## The task
Return each entry word for word and skip its pictures.
━━━━━━━━━━━━━━━━
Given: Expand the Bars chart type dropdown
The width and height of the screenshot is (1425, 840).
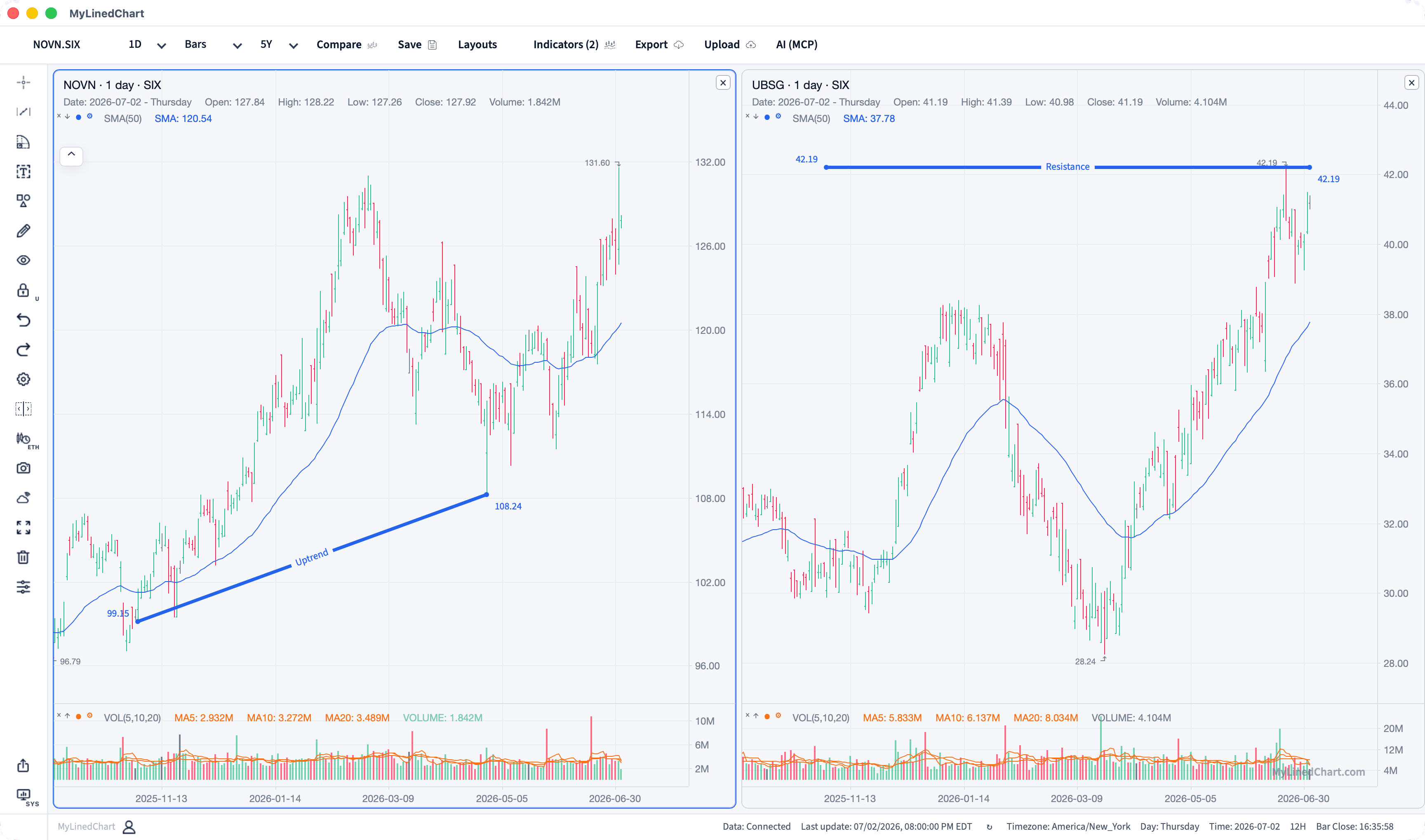Looking at the screenshot, I should pyautogui.click(x=213, y=45).
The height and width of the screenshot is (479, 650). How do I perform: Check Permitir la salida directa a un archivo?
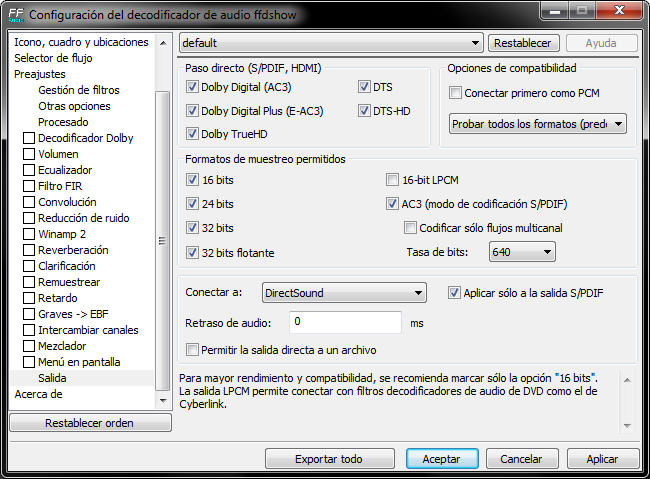point(193,350)
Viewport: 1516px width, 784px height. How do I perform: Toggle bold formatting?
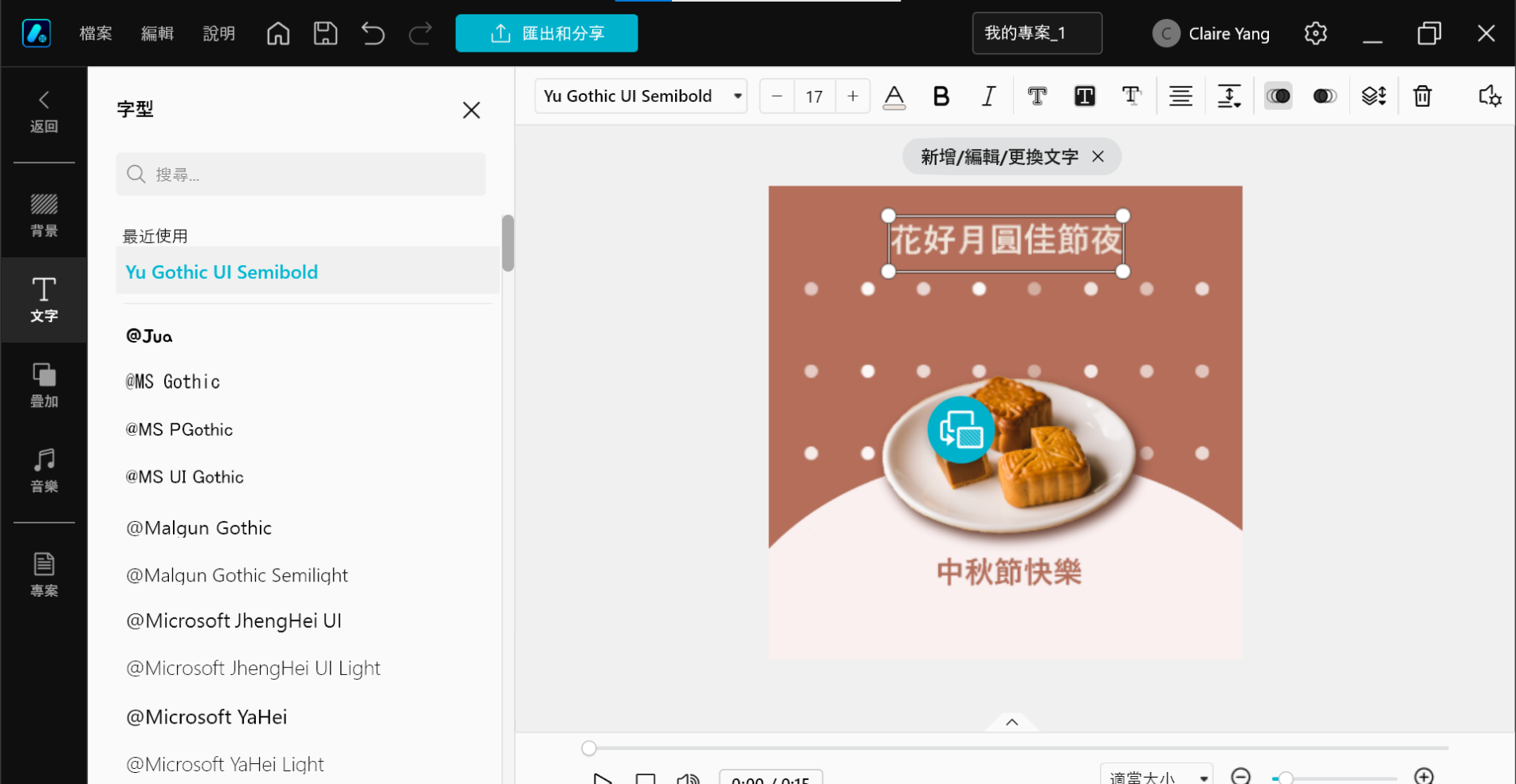point(941,96)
━━━━━━━━━━━━━━━━
## Output
Given: Expand the Bars chart type dropdown
The width and height of the screenshot is (1425, 840).
Looking at the screenshot, I should pyautogui.click(x=213, y=45).
The height and width of the screenshot is (479, 650). How do I perform: Check Permitir la salida directa a un archivo?
point(193,350)
Viewport: 1516px width, 784px height. How do I perform: Toggle bold formatting?
point(941,96)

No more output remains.